Bahkan, dalam satu dekade terakhir, geliat energi non fosil yang dikenal sebagai energi baru terbarukan (EBT) juga mendapat perhatian cukup serius. Industri migas, minerba, dan EBT pada akhirnya menjadi satu kesatuan yang utuh demi satu tujuan yakni mewujudkan ketahanan energi nasional.
“Salah satu tugas yang harus dipikul pemerintah saat ini adalah meningkatkan ketahanan energi nasional sebagai salah satu bentuk ketahanan bangsa. Harus ada solusi untuk menangani berbagai tantangan dalam pencapaian ketahanan energi,” kata Ketua Ikatan Keluarga Alumni Lemhannas (IKAL) Agum Gumelar di sela-sela Forum Ketahanan Energi Nasional yang digelar di Jakarta, (8/9/2016).

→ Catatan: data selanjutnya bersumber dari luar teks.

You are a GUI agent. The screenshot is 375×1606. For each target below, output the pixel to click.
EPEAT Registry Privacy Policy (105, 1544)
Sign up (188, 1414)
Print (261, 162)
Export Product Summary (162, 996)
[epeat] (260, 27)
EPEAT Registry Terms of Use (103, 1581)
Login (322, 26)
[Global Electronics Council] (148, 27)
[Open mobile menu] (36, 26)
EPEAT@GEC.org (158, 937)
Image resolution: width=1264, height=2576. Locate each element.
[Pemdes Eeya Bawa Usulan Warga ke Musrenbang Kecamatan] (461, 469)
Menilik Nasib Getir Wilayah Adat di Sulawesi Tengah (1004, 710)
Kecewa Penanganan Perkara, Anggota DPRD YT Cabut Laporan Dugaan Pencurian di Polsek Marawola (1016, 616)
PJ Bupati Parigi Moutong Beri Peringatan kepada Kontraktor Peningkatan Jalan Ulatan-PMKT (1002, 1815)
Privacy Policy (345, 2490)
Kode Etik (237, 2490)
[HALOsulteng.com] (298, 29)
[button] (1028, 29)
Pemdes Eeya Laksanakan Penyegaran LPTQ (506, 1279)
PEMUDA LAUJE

Agum menekankan, dibalik tantangan terdapat peluang-peluang yang ada dalam pencapaian ketahanan energi. Oleh karenanya, perlu dipersiapkan konsep yang strategis tanpa harus meninggalkan aspek-aspek kebangsaan.
Ketua Umum Kamar Dagang dan Industri (Kadin) Indonesia, Rosan P. Roeslani mengatakan, konsumsi energi diperkirakan akan terus meningkat seiring dengan pertumbuhan penduduk dunia. Oleh karena itu, teknologi di sektor energi harus terus dikembangkan untuk mencapai ketersediaan energi.
“Energi adalah pijakan berbagai aktivitas ekonomi dan sosial masyarakat. Ketersediaan energi juga salah satu tantangan besar bagi pengembangan tahapan-tahapan industrialisasi,” ungkap Rosan.
Seperti yang diketahui, saat ini kondisi ketahanan energi nasional telah berada dalam kondisi yang cukup mengkhawatirkan. Salah satu indikasinya adalah mengacu pada ketersediaan stok BBM nasional yang kini baru mencapai hingga kurun waktu 20-25 hari saja. Minimnya ketersediaan BBM di dalam negeri terjadi sebagai akibat dari ketergantungan impor minyak mentah maupun BBM yang tidak lagi sebanding dengan tingkat konsumsi nasional.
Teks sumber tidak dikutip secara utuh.